#### GOAL OF THE EXERCISE
Transcribe only the lines in the data below falling between the line with "Menu (60, 50)" and the line with "0965.222.834 (451, 628)", including those two lines, and leave out any picture.

#### STORED DATA

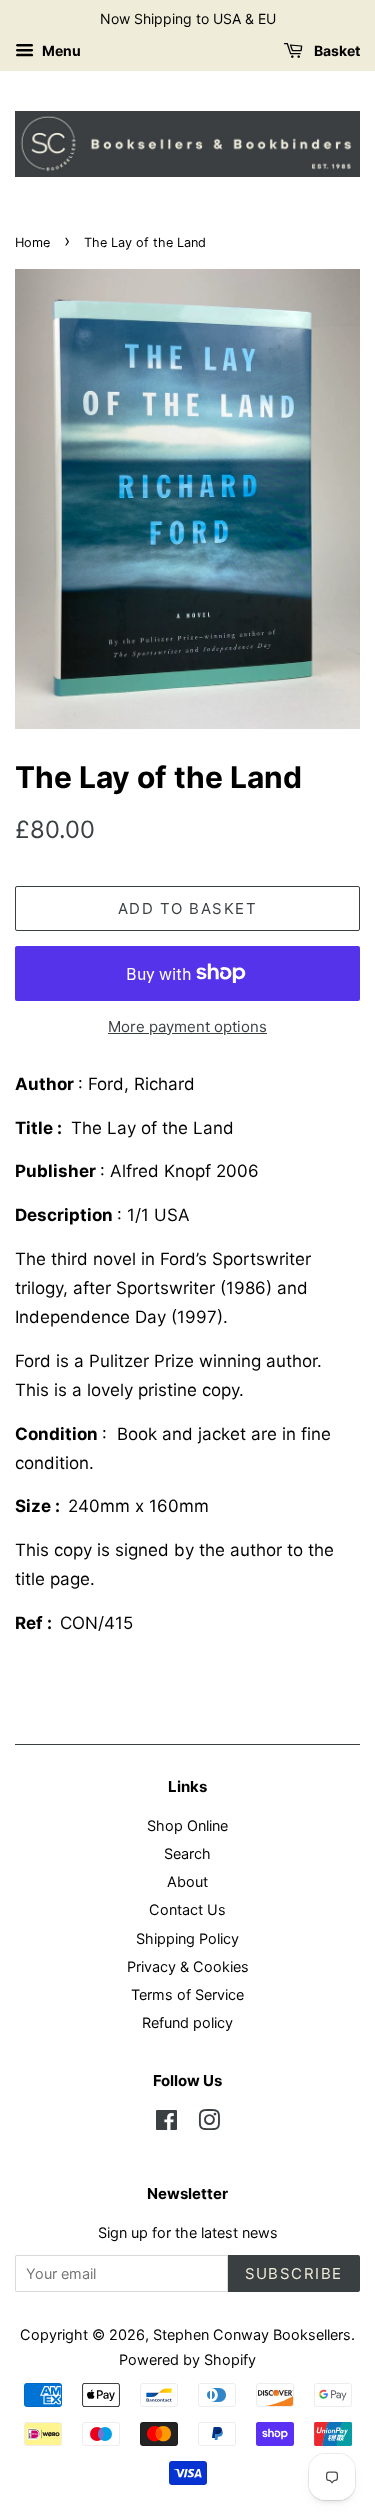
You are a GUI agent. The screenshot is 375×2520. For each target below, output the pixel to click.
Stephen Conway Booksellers (252, 2334)
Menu (60, 50)
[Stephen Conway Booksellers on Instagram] (209, 2123)
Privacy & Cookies (188, 1966)
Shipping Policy (187, 1938)
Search (187, 1853)
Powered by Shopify (187, 2359)
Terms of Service (187, 1994)
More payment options (187, 1026)
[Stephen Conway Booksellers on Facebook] (166, 2123)
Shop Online (187, 1825)
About (187, 1881)
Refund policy (187, 2022)
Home (32, 242)
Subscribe (294, 2273)
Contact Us (187, 1909)
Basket (335, 50)
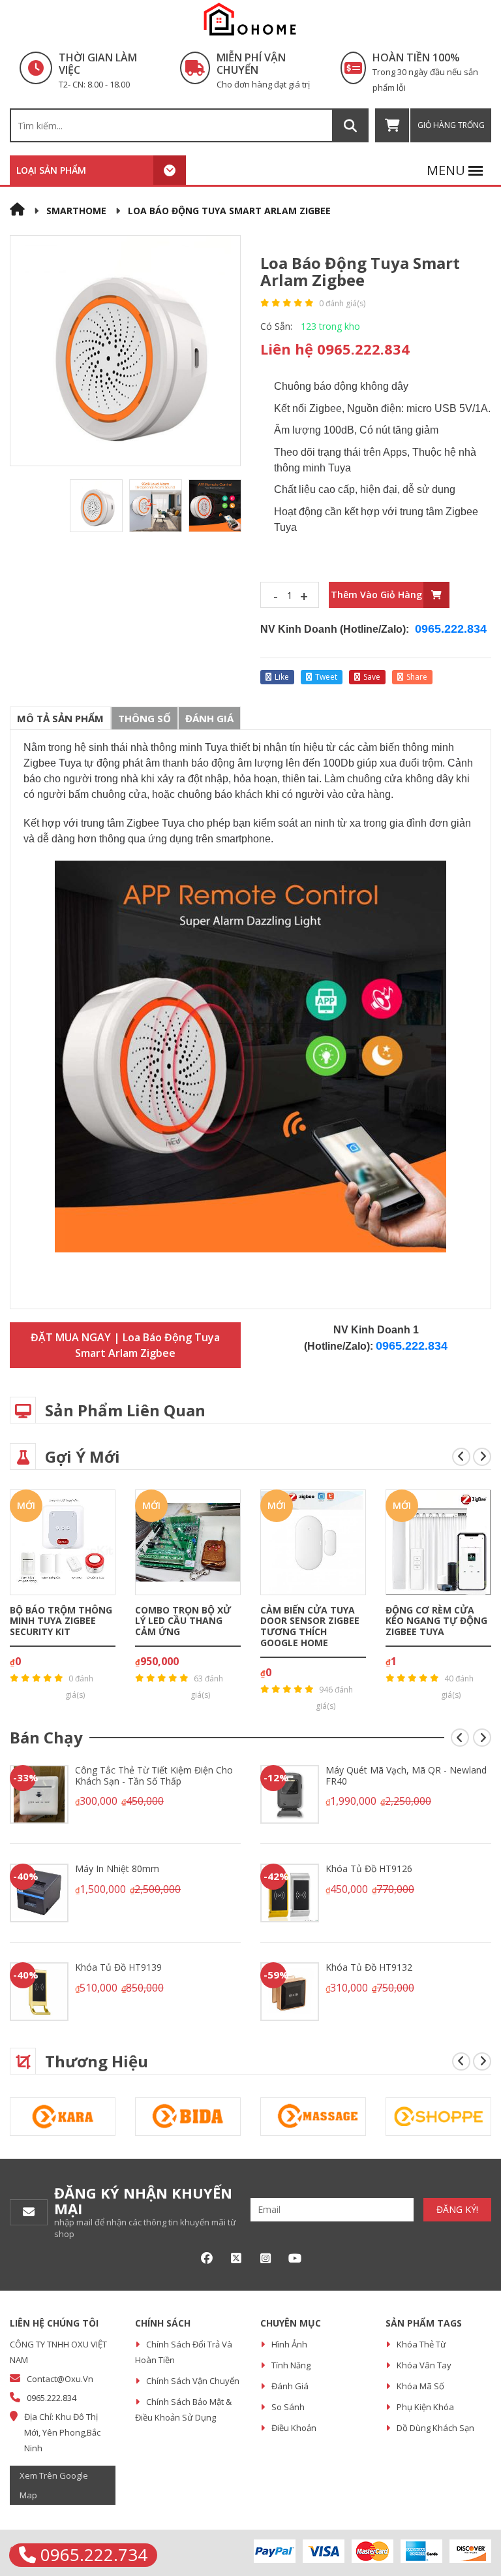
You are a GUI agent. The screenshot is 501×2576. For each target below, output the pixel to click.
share (416, 676)
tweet (326, 676)
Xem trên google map (54, 2485)
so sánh (288, 2407)
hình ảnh (289, 2344)
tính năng (291, 2365)
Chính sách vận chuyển (192, 2381)
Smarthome (76, 210)
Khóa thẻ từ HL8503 (371, 1770)
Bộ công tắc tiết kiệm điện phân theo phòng (397, 1972)
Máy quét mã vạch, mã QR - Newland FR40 (155, 1775)
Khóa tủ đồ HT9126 (118, 1868)
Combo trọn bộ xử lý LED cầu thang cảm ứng (58, 1621)
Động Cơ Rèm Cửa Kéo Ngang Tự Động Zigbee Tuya (311, 1621)
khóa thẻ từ (421, 2344)
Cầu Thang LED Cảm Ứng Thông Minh (434, 1615)
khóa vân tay (424, 2365)
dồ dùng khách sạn (435, 2428)
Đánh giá (209, 718)
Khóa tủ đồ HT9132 (118, 1967)
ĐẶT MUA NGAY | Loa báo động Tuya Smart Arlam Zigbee (125, 1345)
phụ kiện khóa (425, 2407)
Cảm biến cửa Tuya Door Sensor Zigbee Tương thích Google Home (184, 1626)
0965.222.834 (451, 628)
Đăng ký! (457, 2209)
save (371, 676)
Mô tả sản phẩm (60, 718)
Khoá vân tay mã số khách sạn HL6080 (393, 1874)
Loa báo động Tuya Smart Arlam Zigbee (229, 210)
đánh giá (290, 2386)
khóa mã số (420, 2386)
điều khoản (293, 2428)
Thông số (144, 718)
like (282, 676)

#### ANSWER TO THE PROBLEM
Menu (60, 50)
[Stephen Conway Booksellers on Instagram] (209, 2123)
Privacy & Cookies (188, 1966)
Shipping Policy (187, 1938)
Search (187, 1853)
Powered by Shopify (187, 2359)
Terms of Service (187, 1994)
More payment options (187, 1026)
[Stephen Conway Booksellers on Facebook] (166, 2123)
Shop Online (187, 1825)
About (187, 1881)
Refund policy (187, 2022)
Home (32, 242)
Subscribe (294, 2273)
Contact Us (187, 1909)
Basket (335, 50)
You are a GUI agent. The screenshot is 501×2576. For each target below, output the pixel to click.
share (416, 676)
tweet (326, 676)
Xem trên google map (54, 2485)
so sánh (288, 2407)
hình ảnh (289, 2344)
tính năng (291, 2365)
Chính sách vận chuyển (192, 2381)
Smarthome (76, 210)
Khóa thẻ từ HL8503 (371, 1770)
Bộ công tắc tiết kiệm điện phân theo phòng (397, 1972)
Máy quét mã vạch, mã QR - Newland FR40 (155, 1775)
Khóa tủ đồ HT9126 (118, 1868)
Combo trọn bộ xử lý LED cầu thang cảm ứng (58, 1621)
Động Cơ Rèm Cửa Kéo Ngang Tự Động Zigbee Tuya (311, 1621)
khóa thẻ từ (421, 2344)
Cầu Thang LED Cảm Ứng Thông Minh (434, 1615)
khóa vân tay (424, 2365)
dồ dùng khách sạn (435, 2428)
Đánh giá (209, 718)
Khóa tủ đồ HT9132 (118, 1967)
ĐẶT MUA NGAY | Loa báo động Tuya Smart Arlam Zigbee (125, 1345)
phụ kiện khóa (425, 2407)
Cảm biến cửa Tuya Door Sensor Zigbee Tương thích Google Home (184, 1626)
0965.222.834 (451, 628)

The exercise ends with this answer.